For one, there is no distinct national security matter that can be found within the four corners of the Venable lobby contract. The President herself said in a televised interview at ANC Channel that lobbying is an accepted practice in the United States and there is nothing inherently wrong with entering into a contract with a foreign lobbyist. If the president freewheelingly justifies the necessity of a lobby contract, what national security matter is the Executive Secretary invoking?
Secondly, all lobby contracts are required to be registered under the Foreign Agents Registration Act, the Lobby Disclosure Act of 1995 and its 1998 Technical Corrections. The Venable contract is no exception and in fact, stipulated that it would have to be registered in compliance with federal laws.

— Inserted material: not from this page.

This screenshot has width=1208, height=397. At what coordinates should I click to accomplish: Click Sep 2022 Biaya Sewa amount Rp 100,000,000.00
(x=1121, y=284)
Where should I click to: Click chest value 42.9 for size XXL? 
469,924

If the lobby contract is required under federal laws to be disclosed, and its copy readily downloadable in the internet and available under the Freedom of Information Act, what national security matter is the Executive Secretary invoking?

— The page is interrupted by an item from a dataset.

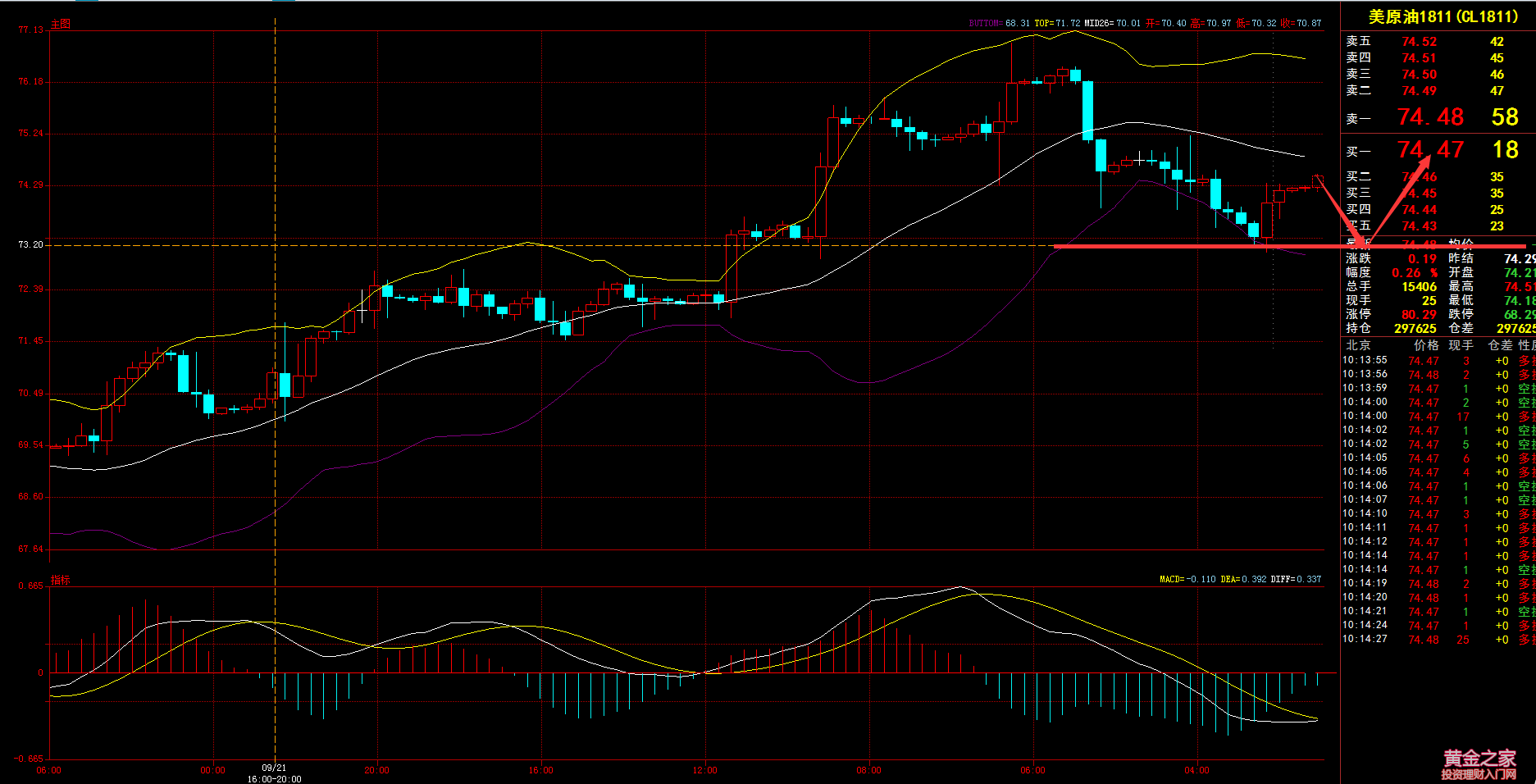Click the 73.20 crosshair price label
This screenshot has height=784, width=1536.
click(x=30, y=244)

National security has been the bogeyman invoked by the Executive Branch when it refuses to disclose certain information. While respect must be accorded to the executive department when the privilege is claimed, comity dictates that the claim must not be invoked in so facile a manner as to show disrespect or demean the intelligence of a co-equal branch of government.

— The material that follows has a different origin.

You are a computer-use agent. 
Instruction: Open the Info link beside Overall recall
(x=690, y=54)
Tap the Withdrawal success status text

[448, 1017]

In contrast to the argument hurled by the Executive Secretary, the late Justice Byron White's appreciation of national security in Mitchell v. Forsyth is far more skeptical when he wrote that “the label of `national security’ may cover a multitude of sins”.
With Mr. Gonzales at the helm of National Security, we cannot even begin to count them.
3 Comments:
Yes that's true. But notice how the Senate is being portrayed as the arrogant, capricious and arbitrary jailor and Secretary Gonzales as the meek and humble lamb brought to the slaughter...
I will not be surprised if, in the end, the people will be deceived to consider Norbert as a martyr for freedom. Tsk tsk. With a propaganda machine like GMA's, that is not a remote possibility - it is a most possible outcome.
I suggest that the Senate release him Monday as to preempt the SC. Rationalize that the truth can be gathered from other, more sensible sources.
The other reason why I think the Senate, specifically, Joker Arroyo refused to grant him executive session is that Bert Gonzales was dealing with Joker Arroyo, a former Executive Secretary who knew what national security was all about. It was during his stewardship of that office when the military launched a series of coups to topple Cory.
I think Mr. Gonzales knew that and for that reason, he could not have invoked national security before Joker Arroyo.
Moreover, there was really no intent to invoke national security because had there been a claim for national security, the President, under the Constitution, could have written a letter to the Senate requesting for an executive session. The President did not do so and therefore, there was no compulsion or interdepartmental courtesy to convoke in executive session.
That was the fault of the Executive Department and Sec. Ermita's statement is really a mere afterthought.